• **Page extract**
-- START --

What is your family’s early relationship with Jaguar?

Prince Chula and his cousin, Prince Bira (royalty from what was then the Kingdom of Siam, now Thailand), ran a race team prewar, racing ERAs. Then I found out that Lofty England, who became managing director of Jaguar after William Lyons, had worked for Prince Bira. So, a previous Jaguar MD (CEO) worked for one of my great-great uncles.

Just after the war, when Jaguar was experimenting and thinking about racing, they entered three Jaguar XK120s in a race at Silverstone. Prince Bira was one of the drivers. The three cars did extremely well, and Prince Bira actually led the race. So, in a very tenuous link to me, the first Jaguar racing car to actually lead a race was driven by one of my family members. Unfortunately, he got a flat tire and didn’t win. I have a picture in my office of that scene, that race – of Prince Bira in the XK120 at Silverstone.

Now that you are at the helm of Jaguar’s design, how do you see it evolving?

Jaguar needs to shift up a gear. The world is changing enormously, in terms of technology – sharing, autonomous, electric. It is also changing in attitudes to wealth, status and the environment. At events like Pebble Beach and Villa d’Este, seeing so many people who are just so into cars reignites my love for the automobile. But then they see a modern car and are thinking, “That’s not as beautiful.”

-- END --

• **Rows**
-- START --

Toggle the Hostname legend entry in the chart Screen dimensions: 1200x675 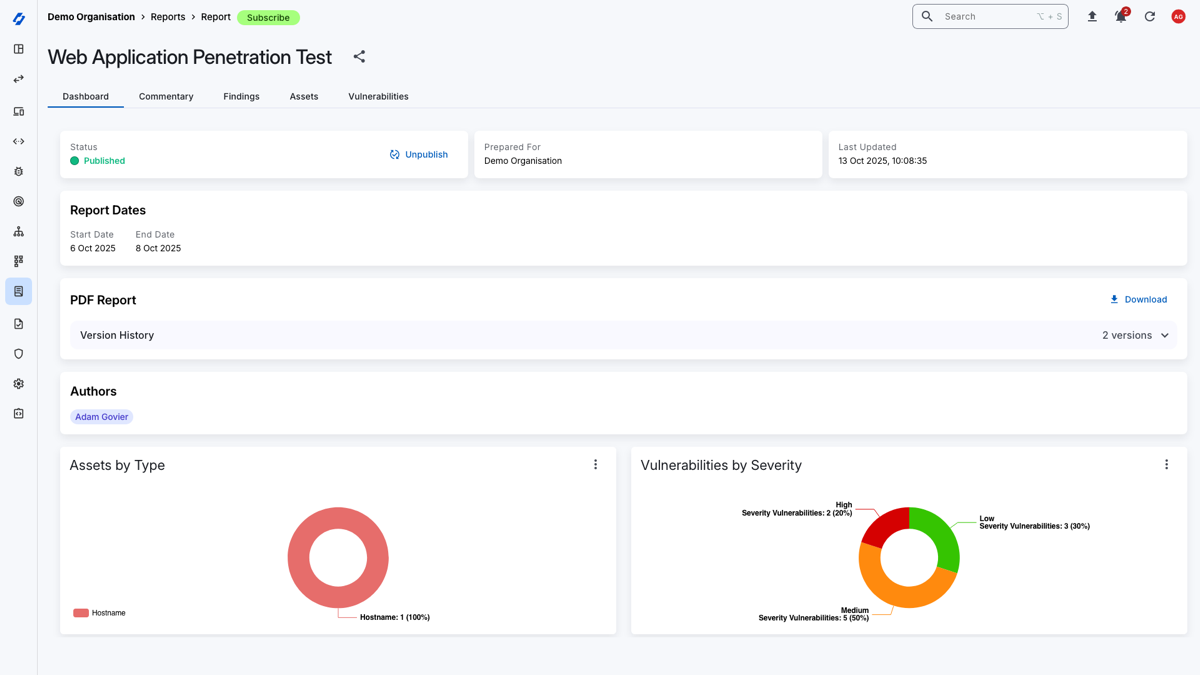point(99,613)
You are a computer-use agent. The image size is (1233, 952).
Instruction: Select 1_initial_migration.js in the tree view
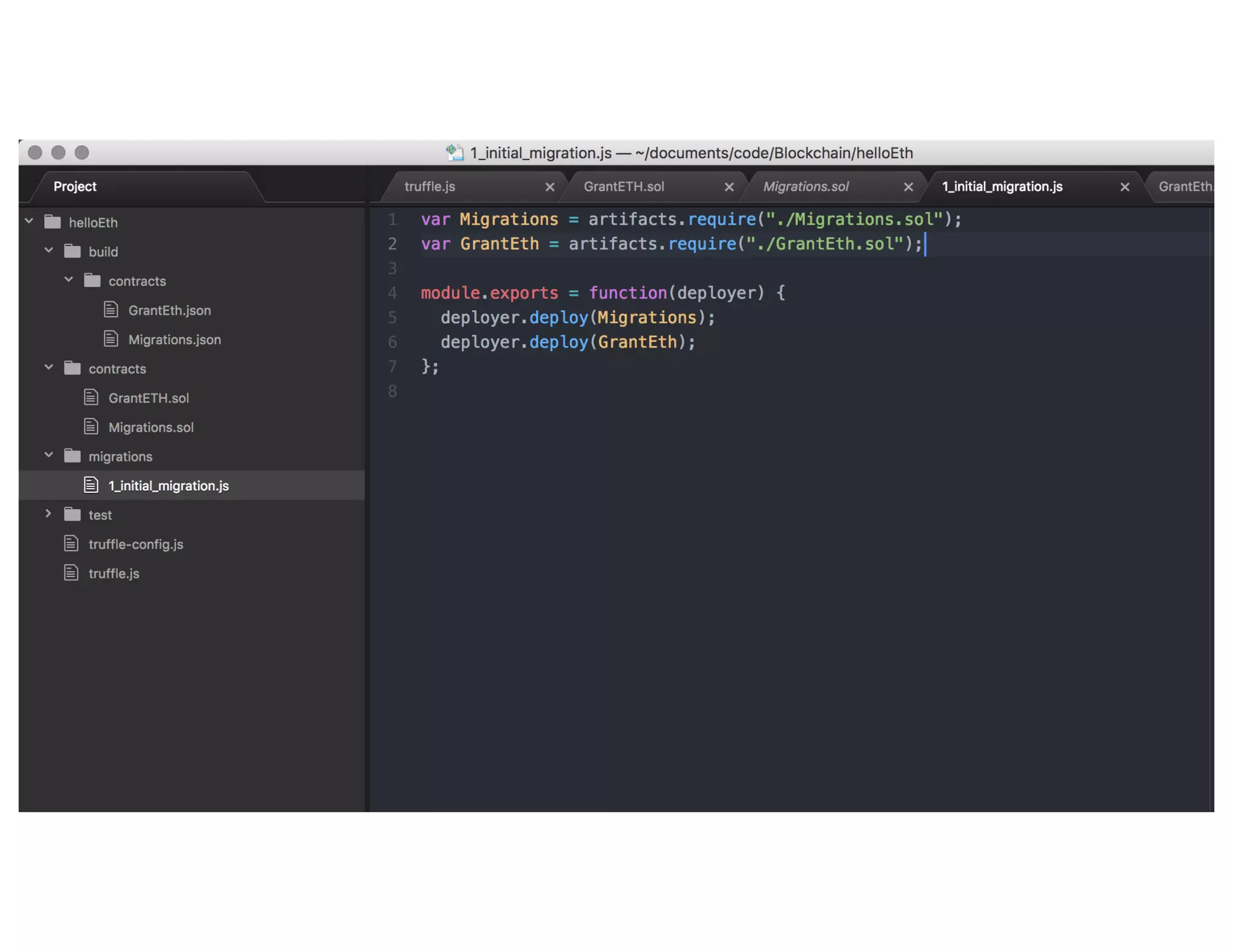pos(168,486)
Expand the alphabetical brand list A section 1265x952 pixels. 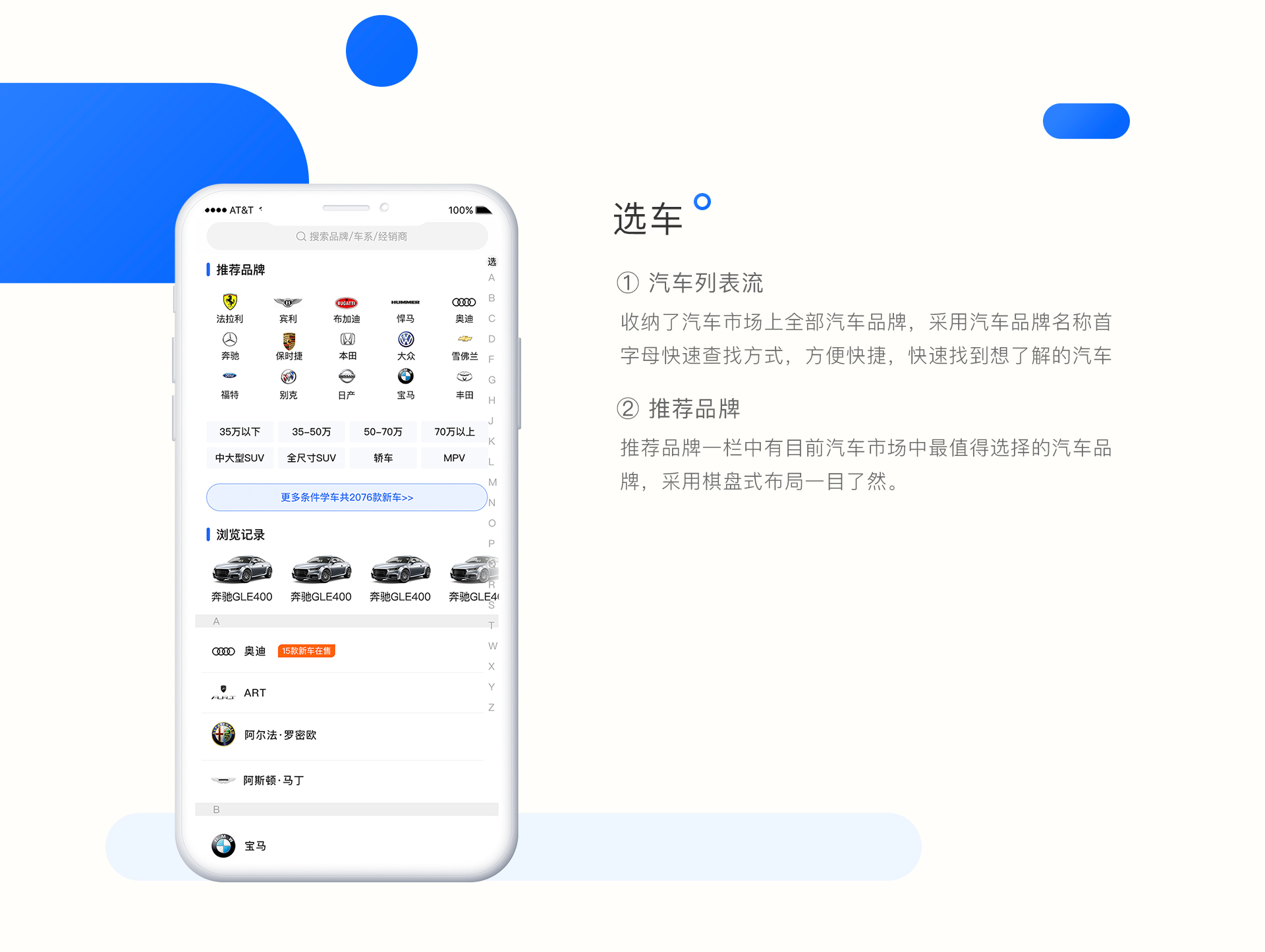point(213,621)
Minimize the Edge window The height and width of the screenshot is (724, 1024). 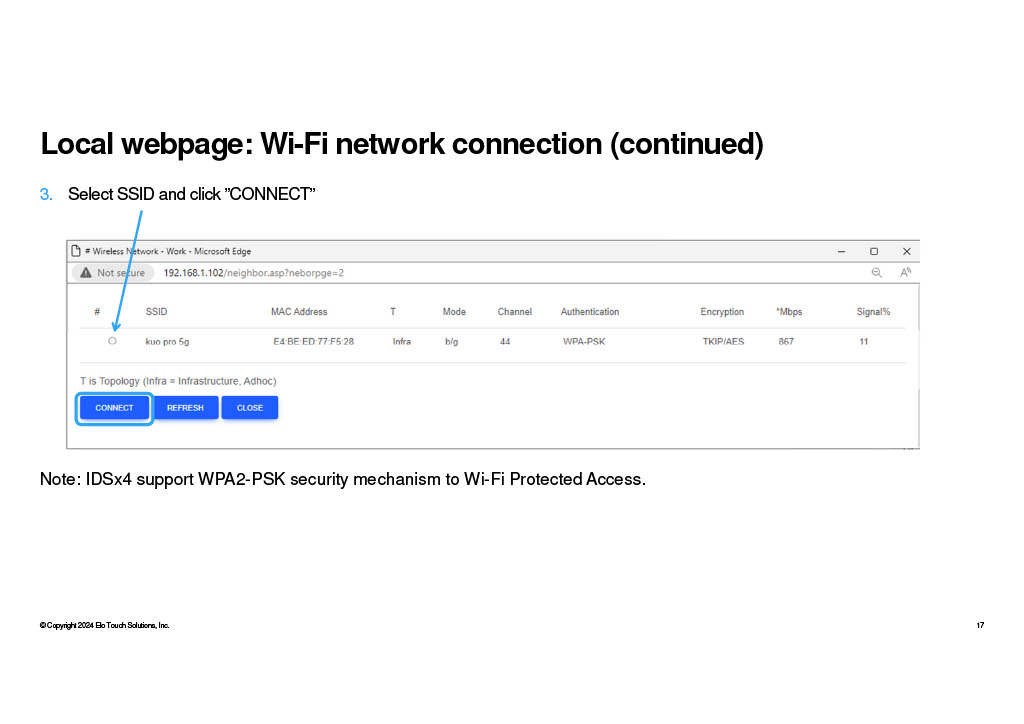pyautogui.click(x=841, y=251)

-- END --

• **What you are asked to do**
Reproduce word for word the passage of the Jaguar interview from "Just after the" up to and including "see it evolving?".

• **Exercise answer**
Just after the war, when Jaguar was experimenting and thinking about racing, they entered three Jaguar XK120s in a race at Silverstone. Prince Bira was one of the drivers. The three cars did extremely well, and Prince Bira actually led the race. So, in a very tenuous link to me, the first Jaguar racing car to actually lead a race was driven by one of my family members. Unfortunately, he got a flat tire and didn’t win. I have a picture in my office of that scene, that race – of Prince Bira in the XK120 at Silverstone.

Now that you are at the helm of Jaguar’s design, how do you see it evolving?